### The data
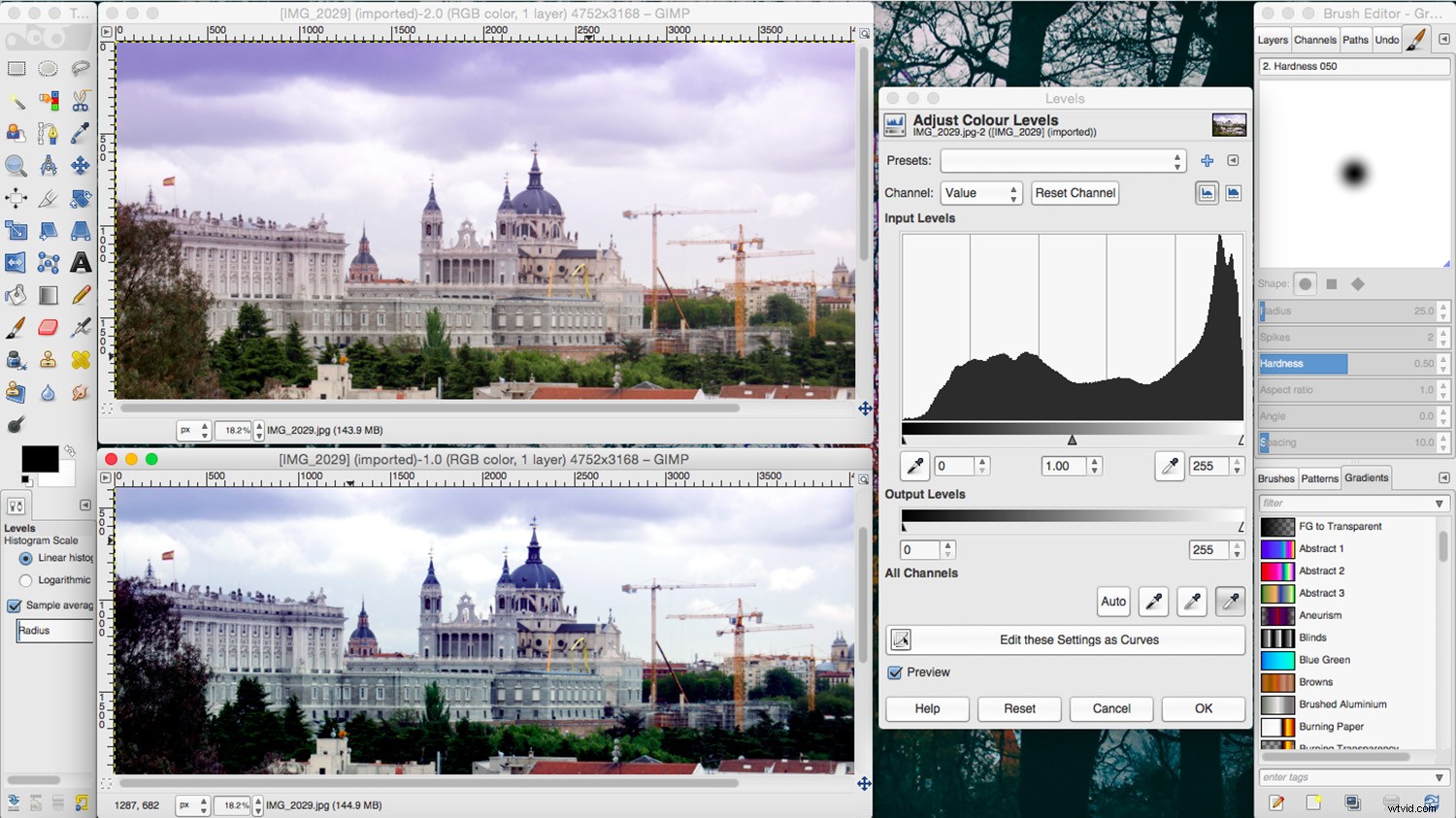The width and height of the screenshot is (1456, 818).
Task: Open the Presets dropdown
Action: pos(1063,160)
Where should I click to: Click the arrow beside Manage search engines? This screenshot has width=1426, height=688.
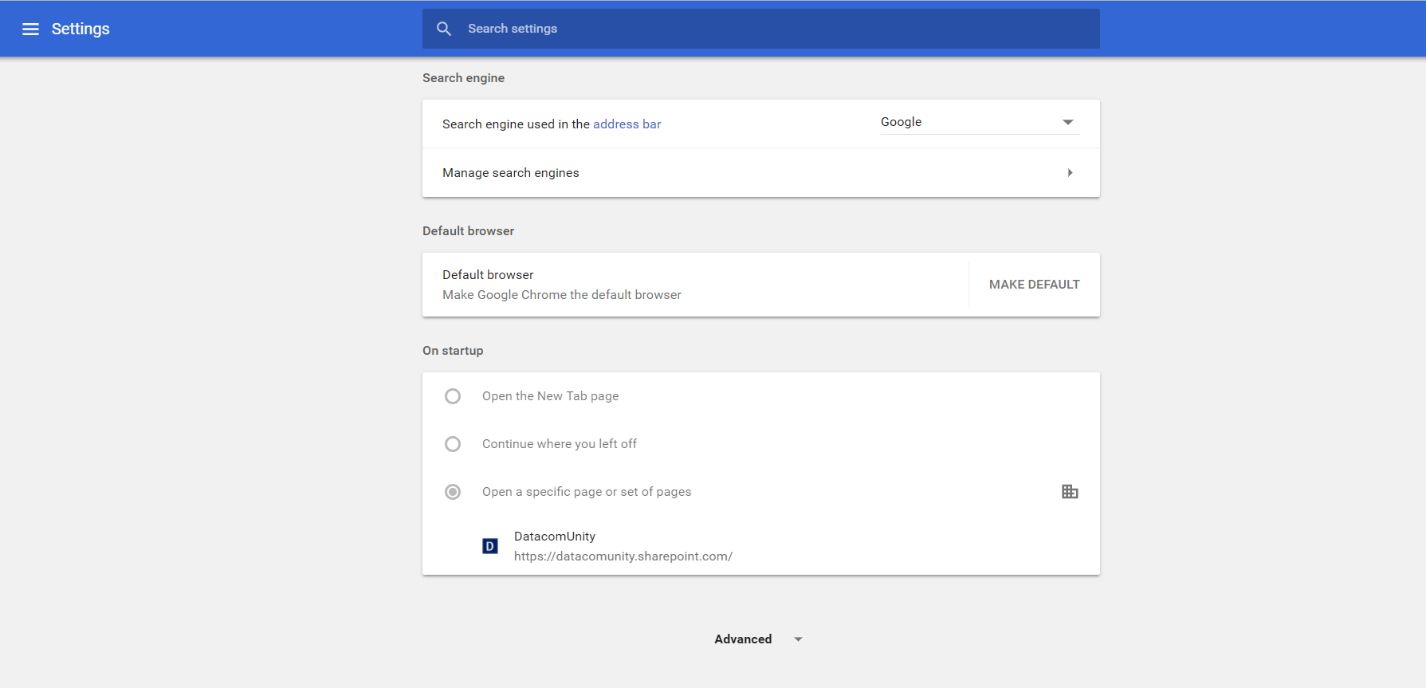(1069, 173)
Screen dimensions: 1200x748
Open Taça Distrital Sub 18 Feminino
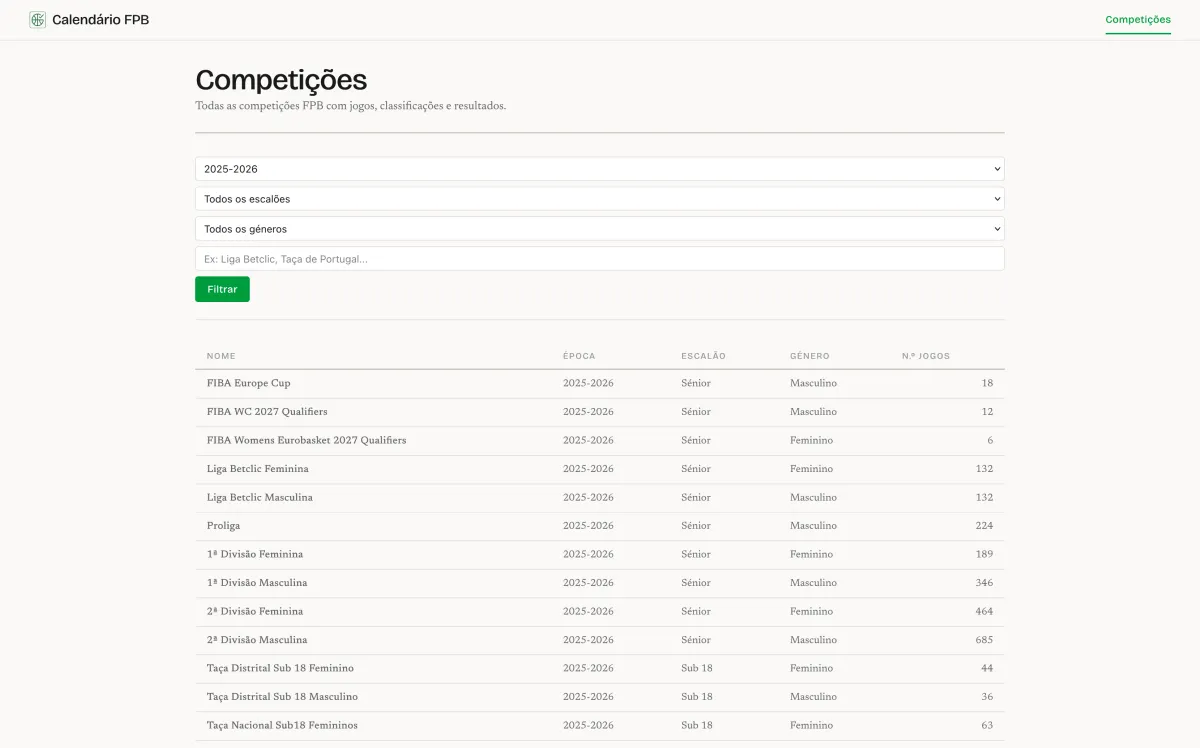(x=280, y=668)
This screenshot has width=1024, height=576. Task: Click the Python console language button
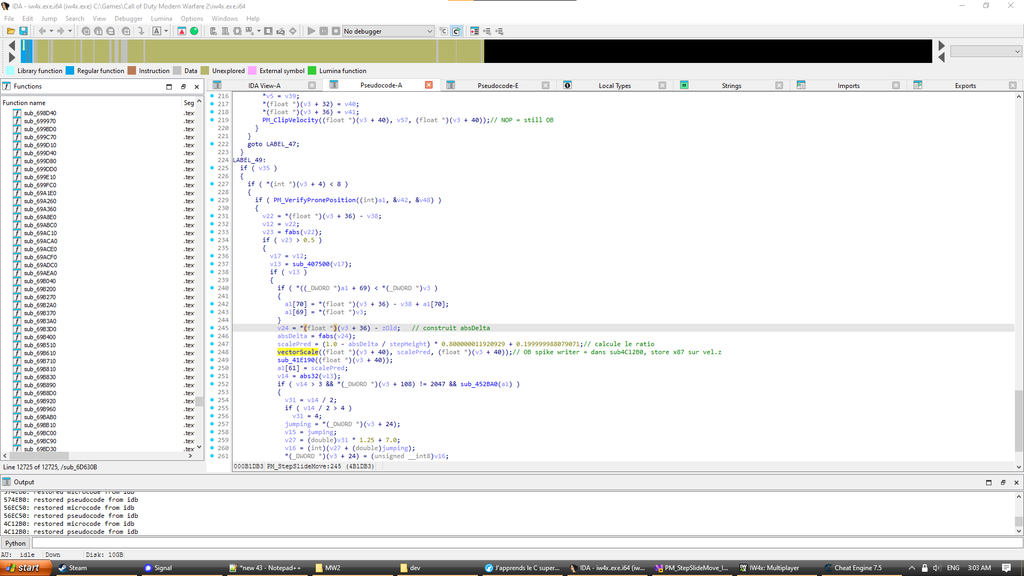(x=16, y=543)
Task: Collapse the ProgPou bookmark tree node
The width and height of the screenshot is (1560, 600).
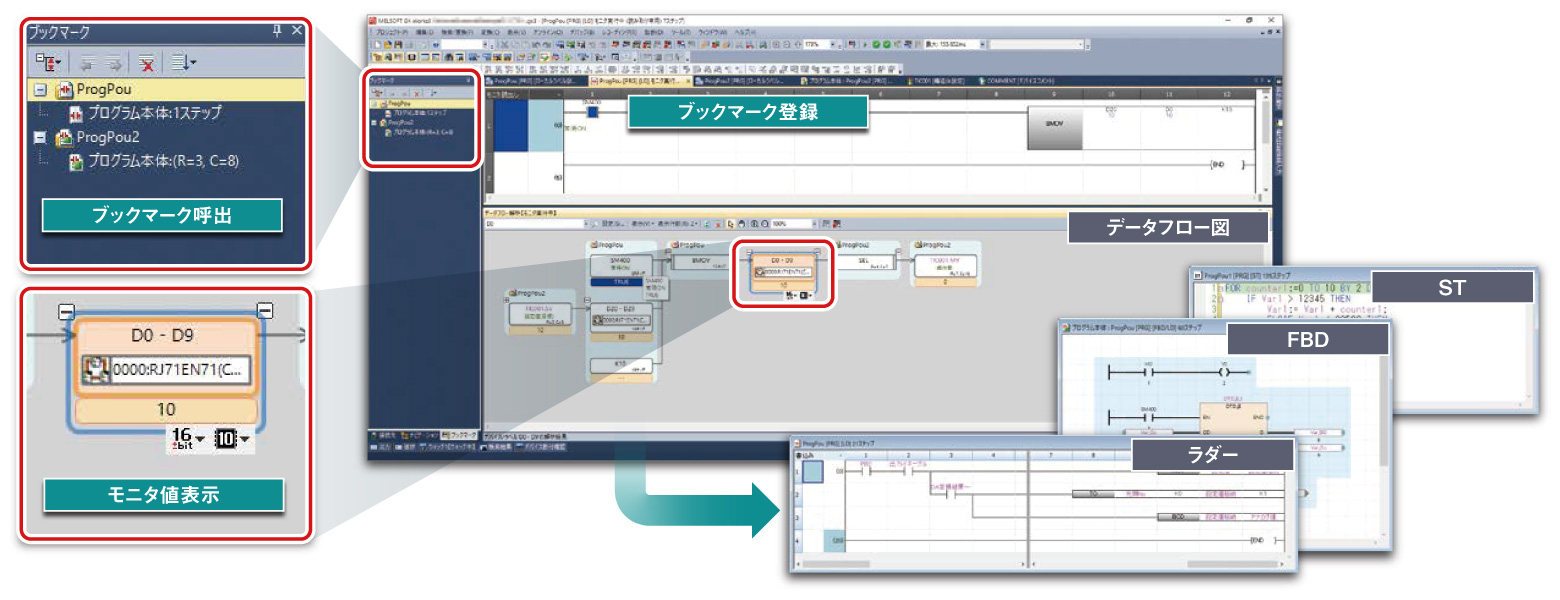Action: 40,90

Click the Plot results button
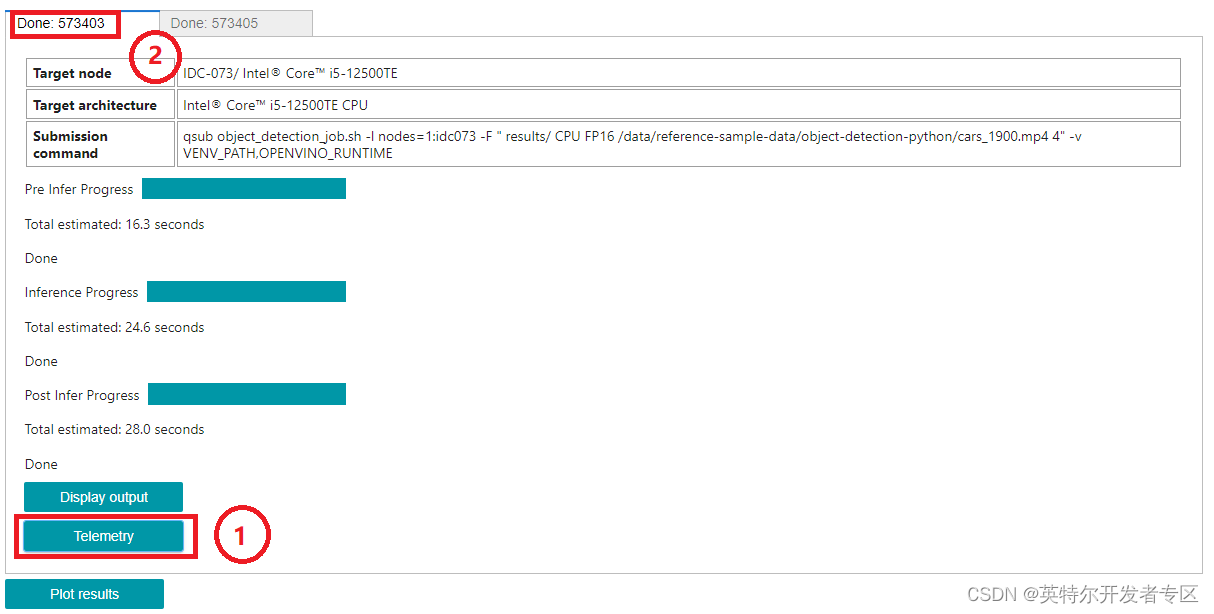(84, 593)
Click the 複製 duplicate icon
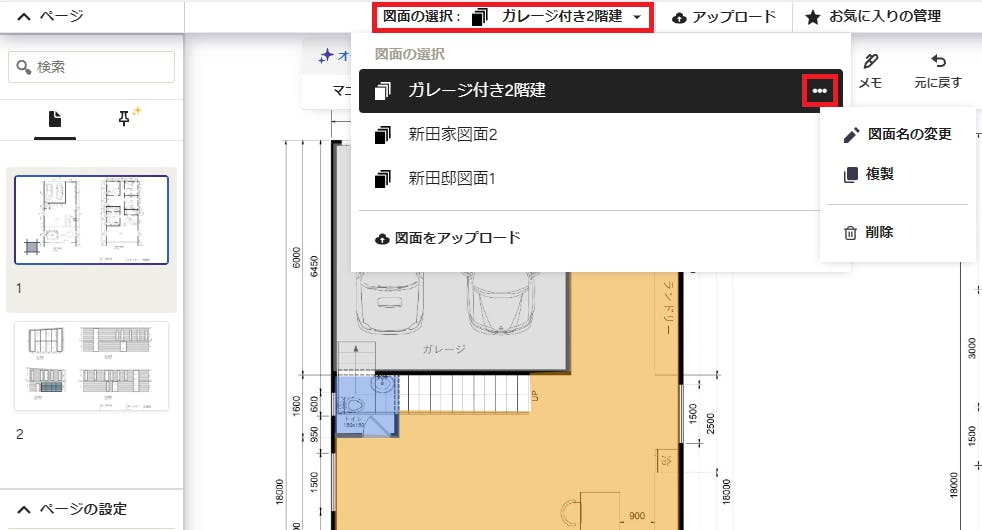 coord(851,174)
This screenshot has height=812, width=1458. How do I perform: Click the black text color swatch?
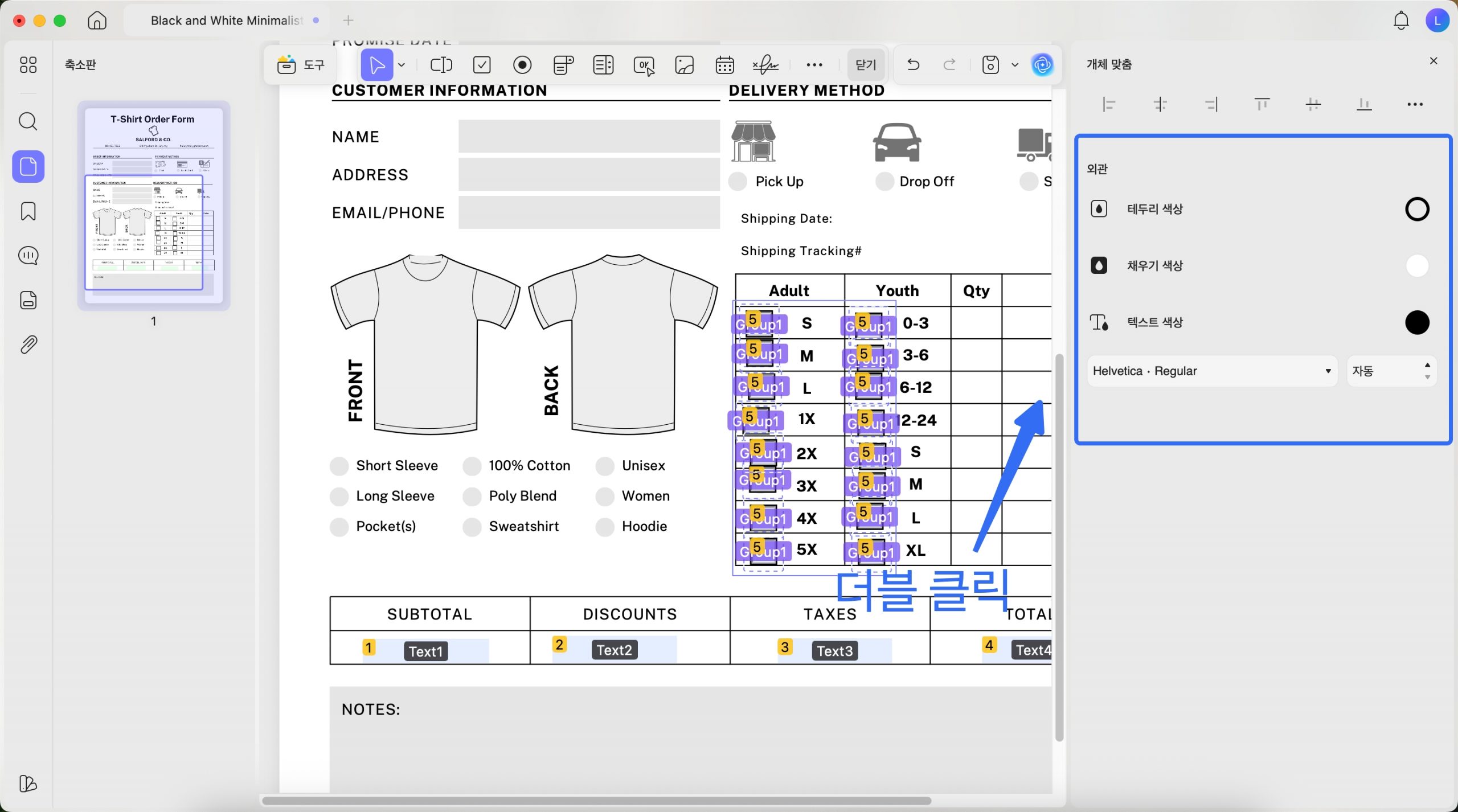[1416, 322]
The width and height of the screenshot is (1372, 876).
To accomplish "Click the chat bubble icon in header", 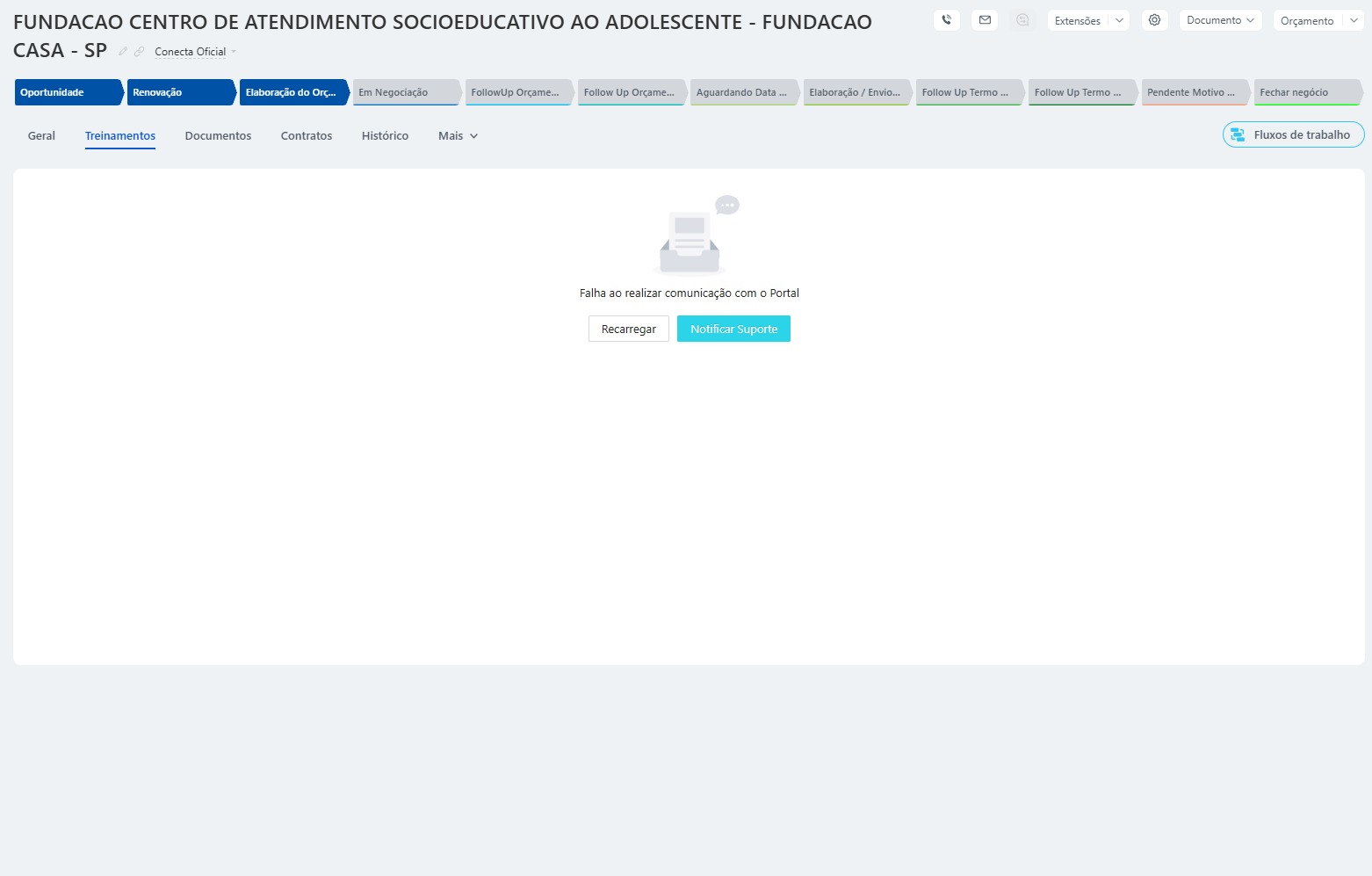I will pyautogui.click(x=1022, y=20).
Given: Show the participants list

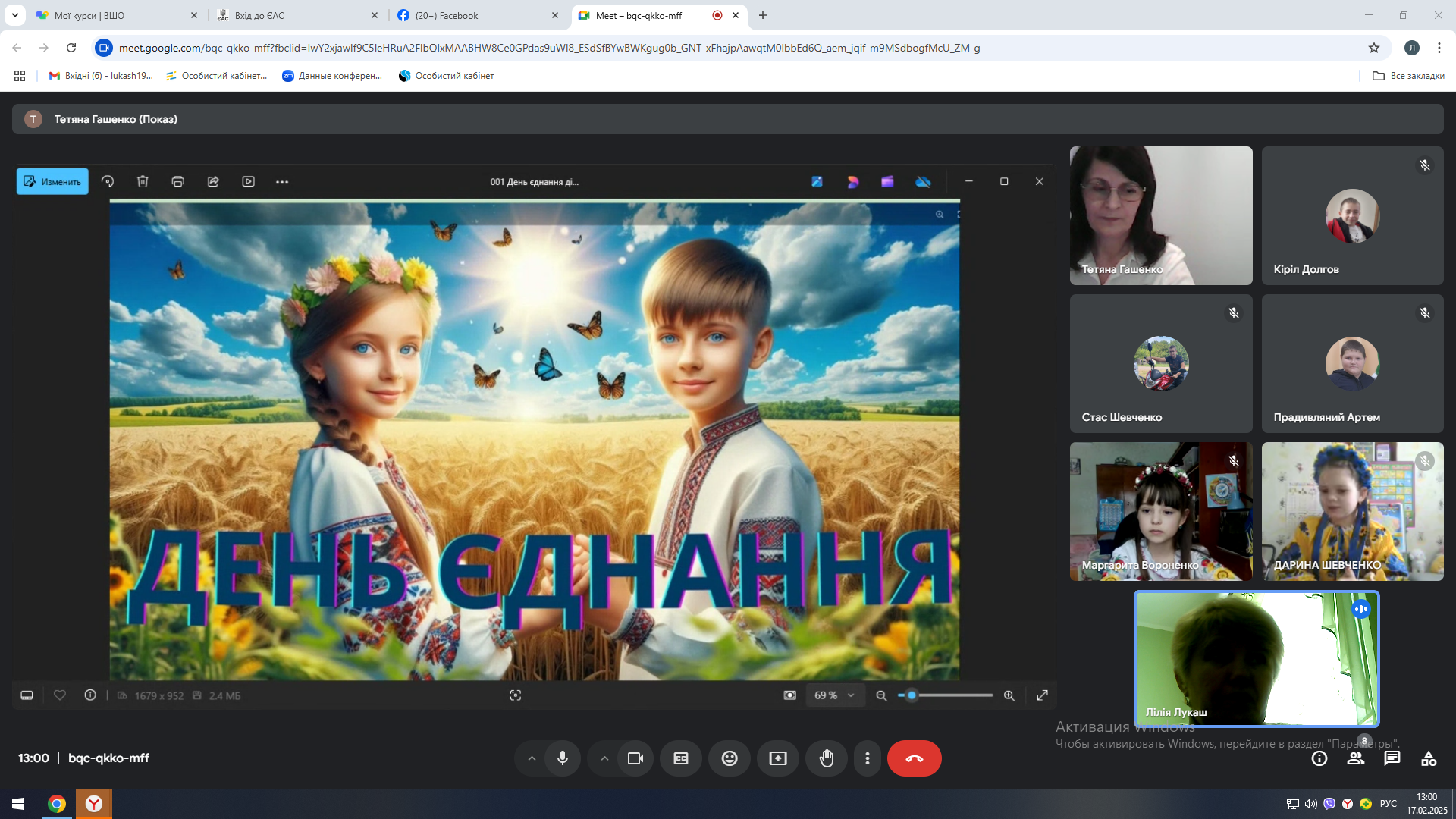Looking at the screenshot, I should tap(1355, 758).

### Goal
Format the listing, from its first line through the line containing "(x=16, y=543)", as a numbered list that omits blank lines and leaves out the pictures.

### Worked solution
1. The width and height of the screenshot is (1456, 818).
2. Task: Open the Presets dropdown
3. Action: pos(1063,160)
4. Where should I click to: Click the arrow beside Manage search engines? This screenshot has width=1426, height=688.
5. (1069, 173)
6. Screen dimensions: 1200x748
7. Open Taça Distrital Sub 18 Feminino
8. (x=280, y=668)
9. This screenshot has width=1024, height=576. Task: Click the Python console language button
10. (x=16, y=543)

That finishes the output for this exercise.